Facts don’t tell you why I do this work. 

One of the first news stories I ever did still haunts me. Not because the topic was disturbing (it wasn’t) but because of how I was pressured to write the story. 

I’d lined up a real estate agent to interview about a big land sale on the coast. I was heading out when my boss said, ‘Play up the angle that it’s to Japanese developers. People here still feel strongly after the war.”  

I felt sick. I didn’t want to look weak in my first reporting job, but deceiving the real estate agent about the angle? That felt so wrong. 

After going back and forth on it all day, I went with my ambition to be a ‘real journo’. I’m ashamed to say the story that went to air definitely had racist overtones. I still squirm when I think of it.

But there was a silver lining: I started to see that facts do not determine what something means.

We do.

My news boss saw the facts as a broader story about lingering post-war resentment. The real estate agent saw them as a sign of economic growth for the area.
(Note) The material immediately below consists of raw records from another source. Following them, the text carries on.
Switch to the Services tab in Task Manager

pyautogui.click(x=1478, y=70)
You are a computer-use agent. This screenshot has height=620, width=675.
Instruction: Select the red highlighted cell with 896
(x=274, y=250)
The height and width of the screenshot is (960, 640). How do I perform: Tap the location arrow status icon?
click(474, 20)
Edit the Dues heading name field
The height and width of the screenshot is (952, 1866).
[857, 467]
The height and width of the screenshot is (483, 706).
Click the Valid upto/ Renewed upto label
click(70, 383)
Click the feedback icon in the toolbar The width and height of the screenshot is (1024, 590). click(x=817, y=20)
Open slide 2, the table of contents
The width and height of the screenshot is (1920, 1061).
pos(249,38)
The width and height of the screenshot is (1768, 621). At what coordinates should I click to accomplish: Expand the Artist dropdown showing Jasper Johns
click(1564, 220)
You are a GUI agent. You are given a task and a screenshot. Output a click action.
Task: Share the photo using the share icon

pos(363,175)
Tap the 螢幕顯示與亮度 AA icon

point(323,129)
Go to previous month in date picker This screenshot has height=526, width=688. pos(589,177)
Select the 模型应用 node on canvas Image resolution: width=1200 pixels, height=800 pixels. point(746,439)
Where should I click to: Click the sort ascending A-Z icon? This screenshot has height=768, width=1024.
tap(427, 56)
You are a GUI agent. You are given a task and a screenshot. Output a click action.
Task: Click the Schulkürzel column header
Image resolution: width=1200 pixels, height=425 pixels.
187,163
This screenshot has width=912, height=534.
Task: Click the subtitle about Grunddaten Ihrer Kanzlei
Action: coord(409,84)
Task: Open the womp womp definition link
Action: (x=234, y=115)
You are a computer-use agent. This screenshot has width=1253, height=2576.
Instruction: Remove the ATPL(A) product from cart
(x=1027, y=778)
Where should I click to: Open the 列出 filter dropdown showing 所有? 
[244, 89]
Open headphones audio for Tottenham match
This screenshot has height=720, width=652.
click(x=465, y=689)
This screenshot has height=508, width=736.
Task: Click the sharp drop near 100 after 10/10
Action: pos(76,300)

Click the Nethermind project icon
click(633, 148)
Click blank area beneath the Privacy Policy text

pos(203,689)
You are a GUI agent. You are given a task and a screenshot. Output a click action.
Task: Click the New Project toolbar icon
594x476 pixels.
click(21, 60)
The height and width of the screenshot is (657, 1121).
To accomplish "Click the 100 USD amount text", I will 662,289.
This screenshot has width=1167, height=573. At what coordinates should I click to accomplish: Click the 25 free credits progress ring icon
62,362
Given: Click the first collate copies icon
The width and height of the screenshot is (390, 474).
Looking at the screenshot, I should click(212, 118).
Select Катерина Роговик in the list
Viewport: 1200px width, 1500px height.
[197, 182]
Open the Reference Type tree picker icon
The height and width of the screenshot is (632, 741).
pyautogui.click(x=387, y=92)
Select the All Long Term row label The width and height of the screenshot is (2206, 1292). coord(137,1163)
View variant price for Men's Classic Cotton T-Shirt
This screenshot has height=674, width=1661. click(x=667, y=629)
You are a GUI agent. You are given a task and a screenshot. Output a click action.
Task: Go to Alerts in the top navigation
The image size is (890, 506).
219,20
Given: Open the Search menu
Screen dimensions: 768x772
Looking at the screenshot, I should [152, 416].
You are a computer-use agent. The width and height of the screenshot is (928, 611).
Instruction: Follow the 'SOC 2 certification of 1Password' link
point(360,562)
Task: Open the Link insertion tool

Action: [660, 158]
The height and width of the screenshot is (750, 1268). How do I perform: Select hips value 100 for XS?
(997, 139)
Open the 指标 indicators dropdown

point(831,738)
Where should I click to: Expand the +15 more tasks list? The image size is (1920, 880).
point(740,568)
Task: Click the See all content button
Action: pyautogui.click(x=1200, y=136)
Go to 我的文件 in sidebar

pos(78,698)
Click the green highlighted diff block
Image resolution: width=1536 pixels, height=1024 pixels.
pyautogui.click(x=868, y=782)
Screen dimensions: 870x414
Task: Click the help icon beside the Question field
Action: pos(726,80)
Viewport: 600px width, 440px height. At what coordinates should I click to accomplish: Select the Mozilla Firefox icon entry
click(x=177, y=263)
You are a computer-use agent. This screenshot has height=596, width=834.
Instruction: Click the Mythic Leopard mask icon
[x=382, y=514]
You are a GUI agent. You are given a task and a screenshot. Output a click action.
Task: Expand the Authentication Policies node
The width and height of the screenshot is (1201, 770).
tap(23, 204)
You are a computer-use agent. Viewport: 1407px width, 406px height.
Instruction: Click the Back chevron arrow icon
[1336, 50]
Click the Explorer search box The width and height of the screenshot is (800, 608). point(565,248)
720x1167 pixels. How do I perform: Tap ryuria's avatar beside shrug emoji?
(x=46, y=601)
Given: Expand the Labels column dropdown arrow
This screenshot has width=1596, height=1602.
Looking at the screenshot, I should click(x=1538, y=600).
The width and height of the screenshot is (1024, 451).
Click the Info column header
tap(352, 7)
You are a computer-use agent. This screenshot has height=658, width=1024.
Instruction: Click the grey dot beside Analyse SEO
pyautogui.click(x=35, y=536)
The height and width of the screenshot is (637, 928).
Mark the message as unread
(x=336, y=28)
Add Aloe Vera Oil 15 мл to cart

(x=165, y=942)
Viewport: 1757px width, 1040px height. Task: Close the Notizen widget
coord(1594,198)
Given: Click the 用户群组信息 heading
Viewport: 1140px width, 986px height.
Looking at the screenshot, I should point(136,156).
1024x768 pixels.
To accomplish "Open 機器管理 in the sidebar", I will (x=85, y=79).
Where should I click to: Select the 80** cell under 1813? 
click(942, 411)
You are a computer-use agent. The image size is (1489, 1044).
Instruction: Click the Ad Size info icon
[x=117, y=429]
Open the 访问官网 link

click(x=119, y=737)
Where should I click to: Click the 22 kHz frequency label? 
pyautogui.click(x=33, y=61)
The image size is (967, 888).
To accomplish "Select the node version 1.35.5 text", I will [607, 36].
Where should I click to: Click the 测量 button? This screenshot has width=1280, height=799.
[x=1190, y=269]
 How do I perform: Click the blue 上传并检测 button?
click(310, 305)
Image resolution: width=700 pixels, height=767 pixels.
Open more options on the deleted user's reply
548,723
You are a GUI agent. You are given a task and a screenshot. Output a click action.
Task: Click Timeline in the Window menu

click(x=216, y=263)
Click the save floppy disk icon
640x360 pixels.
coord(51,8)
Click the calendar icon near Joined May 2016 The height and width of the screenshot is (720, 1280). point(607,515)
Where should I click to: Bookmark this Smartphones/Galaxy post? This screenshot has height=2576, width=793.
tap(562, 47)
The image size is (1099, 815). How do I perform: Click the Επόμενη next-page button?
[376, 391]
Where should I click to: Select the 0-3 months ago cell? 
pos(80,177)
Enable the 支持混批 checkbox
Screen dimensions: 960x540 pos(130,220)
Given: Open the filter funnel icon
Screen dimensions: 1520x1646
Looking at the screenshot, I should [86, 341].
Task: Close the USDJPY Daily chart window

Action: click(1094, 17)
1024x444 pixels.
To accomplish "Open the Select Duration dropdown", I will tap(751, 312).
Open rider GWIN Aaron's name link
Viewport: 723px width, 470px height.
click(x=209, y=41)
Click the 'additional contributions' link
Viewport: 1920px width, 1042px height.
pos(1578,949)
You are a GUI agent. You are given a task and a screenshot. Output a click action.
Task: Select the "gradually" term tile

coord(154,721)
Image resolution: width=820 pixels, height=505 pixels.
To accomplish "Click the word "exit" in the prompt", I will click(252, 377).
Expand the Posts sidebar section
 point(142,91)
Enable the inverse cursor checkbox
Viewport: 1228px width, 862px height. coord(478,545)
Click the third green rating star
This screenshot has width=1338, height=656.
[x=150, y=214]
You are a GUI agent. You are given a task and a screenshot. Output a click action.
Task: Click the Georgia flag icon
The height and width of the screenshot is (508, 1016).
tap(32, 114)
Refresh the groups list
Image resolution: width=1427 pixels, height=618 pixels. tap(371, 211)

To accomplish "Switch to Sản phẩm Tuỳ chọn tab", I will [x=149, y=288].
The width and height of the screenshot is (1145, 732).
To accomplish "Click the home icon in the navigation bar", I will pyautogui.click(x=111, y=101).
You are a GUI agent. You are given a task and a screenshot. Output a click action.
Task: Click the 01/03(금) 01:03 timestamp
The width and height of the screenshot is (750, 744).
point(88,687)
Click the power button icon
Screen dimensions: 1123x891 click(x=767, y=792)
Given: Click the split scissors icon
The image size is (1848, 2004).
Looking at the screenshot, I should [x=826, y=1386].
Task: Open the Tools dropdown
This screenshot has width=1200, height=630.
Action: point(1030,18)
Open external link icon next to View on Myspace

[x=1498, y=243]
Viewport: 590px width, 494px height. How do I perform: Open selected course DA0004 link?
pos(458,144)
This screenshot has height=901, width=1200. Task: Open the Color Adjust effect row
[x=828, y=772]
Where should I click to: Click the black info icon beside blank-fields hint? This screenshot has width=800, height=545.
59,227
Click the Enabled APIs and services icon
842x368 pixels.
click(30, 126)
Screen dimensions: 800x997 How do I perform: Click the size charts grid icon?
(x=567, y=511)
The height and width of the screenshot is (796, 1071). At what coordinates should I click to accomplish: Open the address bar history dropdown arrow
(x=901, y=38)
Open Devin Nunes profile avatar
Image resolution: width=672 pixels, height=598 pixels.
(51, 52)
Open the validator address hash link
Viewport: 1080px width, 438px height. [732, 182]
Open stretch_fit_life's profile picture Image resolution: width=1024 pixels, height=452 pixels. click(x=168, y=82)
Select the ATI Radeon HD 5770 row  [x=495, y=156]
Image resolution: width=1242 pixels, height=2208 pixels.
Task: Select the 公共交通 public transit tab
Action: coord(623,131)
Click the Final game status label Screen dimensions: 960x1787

Same facts, different narrative. 

I’ve been drawn in recent years to narrative. I see narrative as the book and each story (whether it’s a bio, a profile or a case for support) as the chapters within that book.

The book (narrative) needs to give the facts but it also has to help people understand the meaning behind them.

Good work doesn’t speak for itself. Whether it’s a professional describing their career, or an organisation describing its work, facts alone rarely explain why something matters. It takes a narrative approach to connect the facts, find the common thread and explain what it all adds up to.

Why you, not them?  Why this project, not that?  Why does it matter? 

They’re the questions at the heart of every narrative I help shape, whether through professional narrative workshops and individual sessions or strategic narrative consulting.